HOW TO COMPLETE THIS TASK: Repeat the entries that appear below, exactly and in full.

PROVIDED DATA:
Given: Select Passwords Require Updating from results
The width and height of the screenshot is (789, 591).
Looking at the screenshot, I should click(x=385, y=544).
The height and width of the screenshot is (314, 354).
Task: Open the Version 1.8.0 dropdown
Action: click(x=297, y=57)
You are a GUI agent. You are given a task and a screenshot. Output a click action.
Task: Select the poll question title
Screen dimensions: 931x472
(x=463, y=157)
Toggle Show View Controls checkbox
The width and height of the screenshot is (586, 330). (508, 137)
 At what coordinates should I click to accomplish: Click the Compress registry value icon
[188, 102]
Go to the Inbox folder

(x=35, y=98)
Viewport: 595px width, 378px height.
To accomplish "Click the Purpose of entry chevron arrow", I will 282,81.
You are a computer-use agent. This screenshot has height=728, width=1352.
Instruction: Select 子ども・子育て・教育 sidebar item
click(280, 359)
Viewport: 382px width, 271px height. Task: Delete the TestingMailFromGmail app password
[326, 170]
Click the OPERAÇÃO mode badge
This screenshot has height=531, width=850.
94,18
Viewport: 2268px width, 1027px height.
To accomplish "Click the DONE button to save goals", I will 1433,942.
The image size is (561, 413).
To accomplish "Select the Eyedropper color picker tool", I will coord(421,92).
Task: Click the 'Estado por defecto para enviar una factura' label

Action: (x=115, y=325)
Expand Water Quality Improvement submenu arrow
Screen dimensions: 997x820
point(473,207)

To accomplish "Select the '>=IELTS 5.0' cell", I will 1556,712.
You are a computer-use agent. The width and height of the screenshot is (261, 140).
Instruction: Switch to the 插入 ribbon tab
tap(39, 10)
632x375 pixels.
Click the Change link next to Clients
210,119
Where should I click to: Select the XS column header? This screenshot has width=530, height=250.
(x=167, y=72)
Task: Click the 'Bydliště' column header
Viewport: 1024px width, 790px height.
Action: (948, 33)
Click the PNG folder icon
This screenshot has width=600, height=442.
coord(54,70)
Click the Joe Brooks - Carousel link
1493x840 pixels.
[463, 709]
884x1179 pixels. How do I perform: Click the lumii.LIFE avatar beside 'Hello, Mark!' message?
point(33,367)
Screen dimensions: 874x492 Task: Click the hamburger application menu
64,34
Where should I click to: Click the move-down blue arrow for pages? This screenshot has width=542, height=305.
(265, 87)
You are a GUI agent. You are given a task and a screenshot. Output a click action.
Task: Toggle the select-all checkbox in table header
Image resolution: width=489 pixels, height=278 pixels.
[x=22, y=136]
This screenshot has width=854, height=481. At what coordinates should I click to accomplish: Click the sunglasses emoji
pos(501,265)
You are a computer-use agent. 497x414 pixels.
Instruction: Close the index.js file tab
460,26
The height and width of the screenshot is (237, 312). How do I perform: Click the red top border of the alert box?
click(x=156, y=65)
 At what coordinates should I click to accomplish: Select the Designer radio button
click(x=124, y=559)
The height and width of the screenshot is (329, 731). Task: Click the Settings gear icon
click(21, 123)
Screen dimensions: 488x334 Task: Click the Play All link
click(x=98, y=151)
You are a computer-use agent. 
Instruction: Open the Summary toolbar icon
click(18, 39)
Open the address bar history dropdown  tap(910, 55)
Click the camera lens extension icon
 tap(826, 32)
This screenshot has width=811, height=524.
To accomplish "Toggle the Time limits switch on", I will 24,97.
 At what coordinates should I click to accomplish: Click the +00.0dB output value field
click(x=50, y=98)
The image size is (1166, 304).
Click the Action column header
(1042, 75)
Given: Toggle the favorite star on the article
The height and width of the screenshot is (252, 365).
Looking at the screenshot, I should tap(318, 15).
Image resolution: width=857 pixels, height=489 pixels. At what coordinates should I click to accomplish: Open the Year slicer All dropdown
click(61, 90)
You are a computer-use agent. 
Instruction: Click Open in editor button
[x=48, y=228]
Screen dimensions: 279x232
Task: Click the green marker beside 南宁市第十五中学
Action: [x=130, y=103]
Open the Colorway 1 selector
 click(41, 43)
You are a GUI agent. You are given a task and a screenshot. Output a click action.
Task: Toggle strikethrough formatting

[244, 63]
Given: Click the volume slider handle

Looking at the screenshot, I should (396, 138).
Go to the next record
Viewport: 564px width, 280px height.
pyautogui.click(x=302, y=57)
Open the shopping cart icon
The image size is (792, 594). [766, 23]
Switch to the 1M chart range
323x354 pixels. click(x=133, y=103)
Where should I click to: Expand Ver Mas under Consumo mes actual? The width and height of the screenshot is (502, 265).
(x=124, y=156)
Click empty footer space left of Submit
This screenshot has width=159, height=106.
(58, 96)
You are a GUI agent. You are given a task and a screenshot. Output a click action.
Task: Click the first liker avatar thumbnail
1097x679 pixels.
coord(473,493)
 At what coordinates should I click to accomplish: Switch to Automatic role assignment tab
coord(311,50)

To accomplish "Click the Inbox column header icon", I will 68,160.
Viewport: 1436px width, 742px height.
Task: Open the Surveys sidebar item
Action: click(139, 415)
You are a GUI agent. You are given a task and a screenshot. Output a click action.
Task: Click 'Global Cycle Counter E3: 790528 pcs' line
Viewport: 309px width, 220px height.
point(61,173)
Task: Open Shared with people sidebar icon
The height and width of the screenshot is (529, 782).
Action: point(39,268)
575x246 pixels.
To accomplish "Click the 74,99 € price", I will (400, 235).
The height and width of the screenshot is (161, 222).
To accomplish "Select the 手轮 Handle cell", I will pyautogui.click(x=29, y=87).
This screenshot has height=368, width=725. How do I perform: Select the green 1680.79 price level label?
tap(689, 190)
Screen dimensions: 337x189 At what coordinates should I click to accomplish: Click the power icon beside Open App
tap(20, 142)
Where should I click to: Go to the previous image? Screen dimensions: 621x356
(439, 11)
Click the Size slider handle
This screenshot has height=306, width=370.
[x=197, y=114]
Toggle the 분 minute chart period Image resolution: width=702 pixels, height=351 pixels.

SOLUTION FOR THIS EXERCISE:
Given: Select Passwords Require Updating from results
The width and height of the screenshot is (789, 591).
Looking at the screenshot, I should click(x=385, y=544).
The height and width of the screenshot is (314, 354).
Task: Open the Version 1.8.0 dropdown
Action: click(x=297, y=57)
You are a GUI agent. You are given a task and a screenshot. Output a click action.
Task: Select the poll question title
Screen dimensions: 931x472
(x=463, y=157)
Toggle Show View Controls checkbox
The width and height of the screenshot is (586, 330). (508, 137)
 At what coordinates should I click to accomplish: Click the Compress registry value icon
[188, 102]
Go to the Inbox folder

(x=35, y=98)
Viewport: 595px width, 378px height.
To accomplish "Click the Purpose of entry chevron arrow", I will 282,81.
You are a computer-use agent. This screenshot has height=728, width=1352.
Instruction: Select 子ども・子育て・教育 sidebar item
click(280, 359)
Viewport: 382px width, 271px height. Task: Delete the TestingMailFromGmail app password
[326, 170]
Click the OPERAÇÃO mode badge
This screenshot has height=531, width=850.
94,18
Viewport: 2268px width, 1027px height.
To accomplish "Click the DONE button to save goals", I will 1433,942.
The image size is (561, 413).
To accomplish "Select the Eyedropper color picker tool", I will coord(421,92).
Task: Click the 'Estado por defecto para enviar una factura' label

Action: (x=115, y=325)
Expand Water Quality Improvement submenu arrow
Screen dimensions: 997x820
point(473,207)

To accomplish "Select the '>=IELTS 5.0' cell", I will 1556,712.
You are a computer-use agent. The width and height of the screenshot is (261, 140).
Instruction: Switch to the 插入 ribbon tab
tap(39, 10)
632x375 pixels.
Click the Change link next to Clients
210,119
Where should I click to: Select the XS column header? This screenshot has width=530, height=250.
(x=167, y=72)
Task: Click the 'Bydliště' column header
Viewport: 1024px width, 790px height.
Action: (948, 33)
Click the PNG folder icon
This screenshot has width=600, height=442.
coord(54,70)
Click the Joe Brooks - Carousel link
1493x840 pixels.
[463, 709]
884x1179 pixels. How do I perform: Click the lumii.LIFE avatar beside 'Hello, Mark!' message?
point(33,367)
Screen dimensions: 874x492 Task: Click the hamburger application menu
64,34
Where should I click to: Click the move-down blue arrow for pages? This screenshot has width=542, height=305.
(265, 87)
You are a GUI agent. You are given a task and a screenshot. Output a click action.
Task: Toggle the select-all checkbox in table header
Image resolution: width=489 pixels, height=278 pixels.
[x=22, y=136]
This screenshot has width=854, height=481. At what coordinates should I click to accomplish: Click the sunglasses emoji
pos(501,265)
You are a computer-use agent. 497x414 pixels.
Instruction: Close the index.js file tab
460,26
The height and width of the screenshot is (237, 312). How do I perform: Click the red top border of the alert box?
click(x=156, y=65)
 At what coordinates should I click to accomplish: Select the Designer radio button
click(x=124, y=559)
The height and width of the screenshot is (329, 731). Task: Click the Settings gear icon
click(21, 123)
Screen dimensions: 488x334 Task: Click the Play All link
click(x=98, y=151)
You are a computer-use agent. 
Instruction: Open the Summary toolbar icon
click(18, 39)
Open the address bar history dropdown  tap(910, 55)
Click the camera lens extension icon
 tap(826, 32)
This screenshot has width=811, height=524.
To accomplish "Toggle the Time limits switch on", I will 24,97.
 At what coordinates should I click to accomplish: Click the +00.0dB output value field
click(x=50, y=98)
The image size is (1166, 304).
Click the Action column header
(1042, 75)
Given: Toggle the favorite star on the article
The height and width of the screenshot is (252, 365).
Looking at the screenshot, I should tap(318, 15).
Image resolution: width=857 pixels, height=489 pixels. At what coordinates should I click to accomplish: Open the Year slicer All dropdown
click(61, 90)
You are a computer-use agent. 
Instruction: Click Open in editor button
[x=48, y=228]
Screen dimensions: 279x232
Task: Click the green marker beside 南宁市第十五中学
Action: [x=130, y=103]
Open the Colorway 1 selector
 click(41, 43)
You are a GUI agent. You are given a task and a screenshot. Output a click action.
Task: Toggle strikethrough formatting

[244, 63]
Given: Click the volume slider handle

Looking at the screenshot, I should (396, 138).
Go to the next record
Viewport: 564px width, 280px height.
pyautogui.click(x=302, y=57)
Open the shopping cart icon
The image size is (792, 594). [766, 23]
Switch to the 1M chart range
323x354 pixels. click(x=133, y=103)
Where should I click to: Expand Ver Mas under Consumo mes actual? The width and height of the screenshot is (502, 265).
(x=124, y=156)
Click empty footer space left of Submit
This screenshot has width=159, height=106.
(58, 96)
You are a GUI agent. You are given a task and a screenshot. Output a click action.
Task: Click the first liker avatar thumbnail
1097x679 pixels.
coord(473,493)
 At what coordinates should I click to accomplish: Switch to Automatic role assignment tab
coord(311,50)

To accomplish "Click the Inbox column header icon", I will 68,160.
Viewport: 1436px width, 742px height.
Task: Open the Surveys sidebar item
Action: click(139, 415)
You are a GUI agent. You are given a task and a screenshot. Output a click action.
Task: Click 'Global Cycle Counter E3: 790528 pcs' line
Viewport: 309px width, 220px height.
point(61,173)
Task: Open Shared with people sidebar icon
The height and width of the screenshot is (529, 782).
Action: point(39,268)
575x246 pixels.
To accomplish "Click the 74,99 € price", I will (400, 235).
The height and width of the screenshot is (161, 222).
To accomplish "Select the 手轮 Handle cell", I will pyautogui.click(x=29, y=87).
This screenshot has height=368, width=725. How do I perform: Select the green 1680.79 price level label?
tap(689, 190)
Screen dimensions: 337x189 At what coordinates should I click to accomplish: Click the power icon beside Open App
tap(20, 142)
Where should I click to: Go to the previous image? Screen dimensions: 621x356
(439, 11)
Click the Size slider handle
This screenshot has height=306, width=370.
[x=197, y=114]
Toggle the 분 minute chart period Image resolution: width=702 pixels, height=351 pixels.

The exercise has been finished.